While the second article of the Fourteenth Amendment to the US Constitution specified certain voting rights connected with males only, women's rights advocates decided that the first article could be used instead to support the full citizenship rights of women.
In a strategy carried out by the more radical wing of the movement, led by Susan B. Anthony and Elizabeth Cady Stanton, woman suffrage supporters attempted to cast ballots in 1872. Susan B. Anthony was among those who did so; she was arrested and convicted for this action.
Another woman, Virginia Minor, was turned away from the St. Louis polls when she tried to vote -- and her husband, Frances Minor, sued Reese Happersett, the registrar. (Under "femme covert" presumptions in the law, Virginia Minor could not sue in her own right.)
The Minors' brief argued that "There can be no half-way citizenship. Woman, as a citizen in the United States, is entitled to all the benefits of that position, and liable to all its obligations, or to none."

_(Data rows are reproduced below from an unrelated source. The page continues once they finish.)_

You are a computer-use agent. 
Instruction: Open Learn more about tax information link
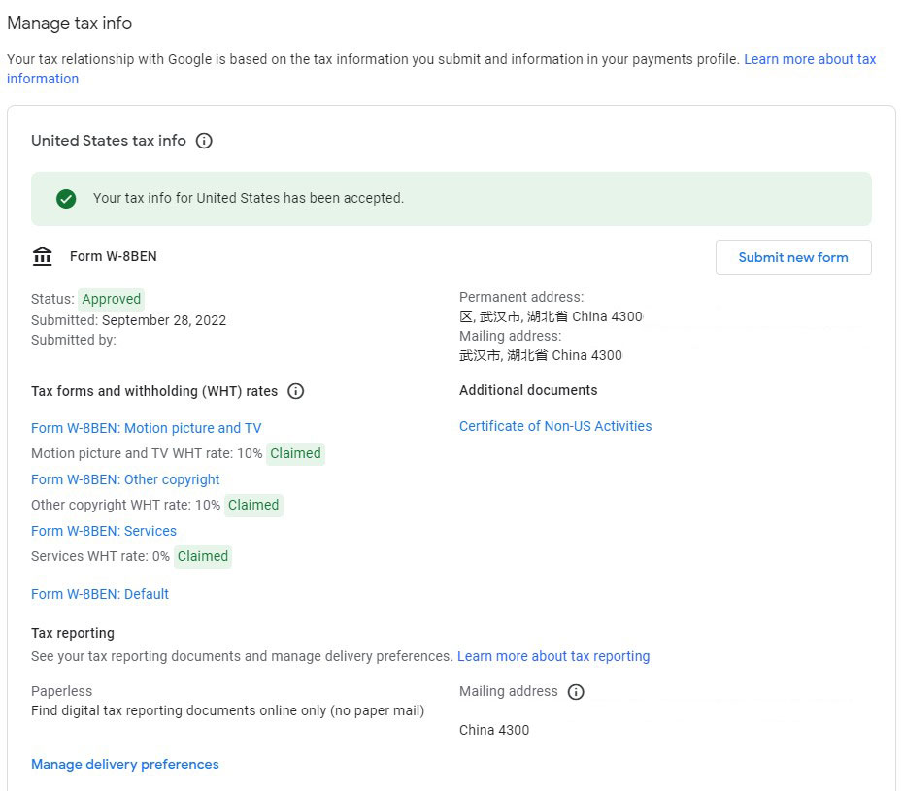(810, 59)
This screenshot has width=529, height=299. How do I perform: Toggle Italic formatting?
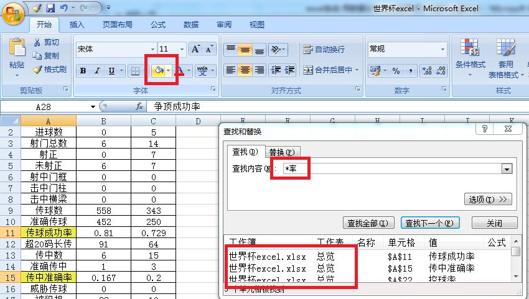pyautogui.click(x=97, y=71)
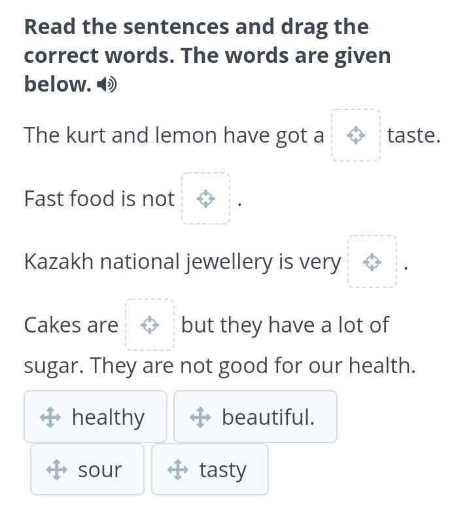Select the blank drop target after "Cakes are"

click(x=150, y=325)
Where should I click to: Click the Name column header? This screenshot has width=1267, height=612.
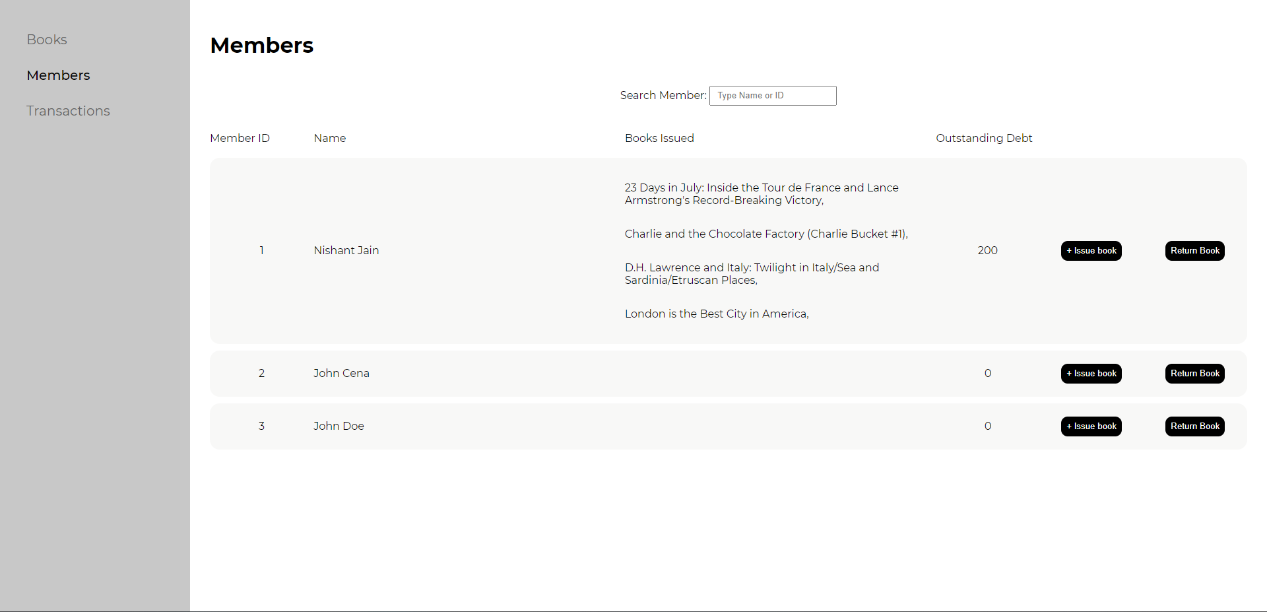329,138

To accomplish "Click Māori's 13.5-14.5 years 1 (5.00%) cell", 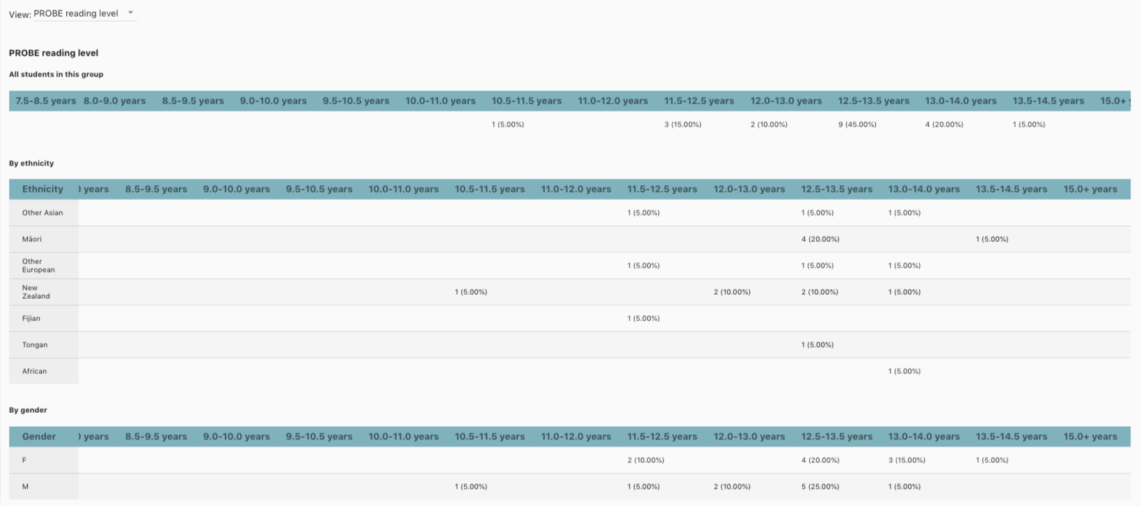I will point(991,239).
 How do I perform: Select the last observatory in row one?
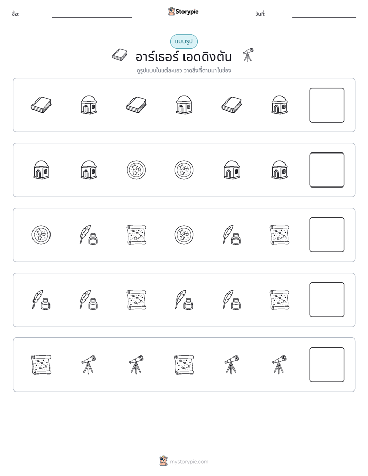coord(279,105)
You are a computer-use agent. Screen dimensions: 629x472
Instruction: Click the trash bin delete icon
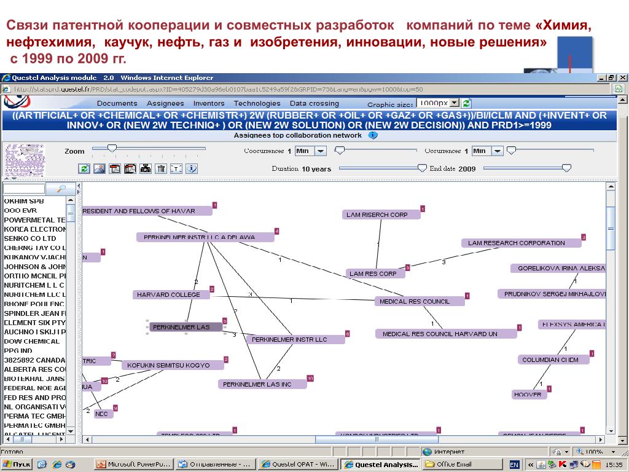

In a unanimous decision, the United States Supreme Court in Minor v. Happersett found that women born or naturalized in the United States were indeed American citizens, and that they always had been even before the Fourteenth Amendment. But, the Supreme Court also found, voting was not one of the "privileges and immunities of citizenship" and therefore states need not grant voting rights or suffrage to women.
Once again, the Fourteenth Amendment was used to try to ground arguments for women's equality and the right as citizens to vote and hold office -- but the courts did not agree.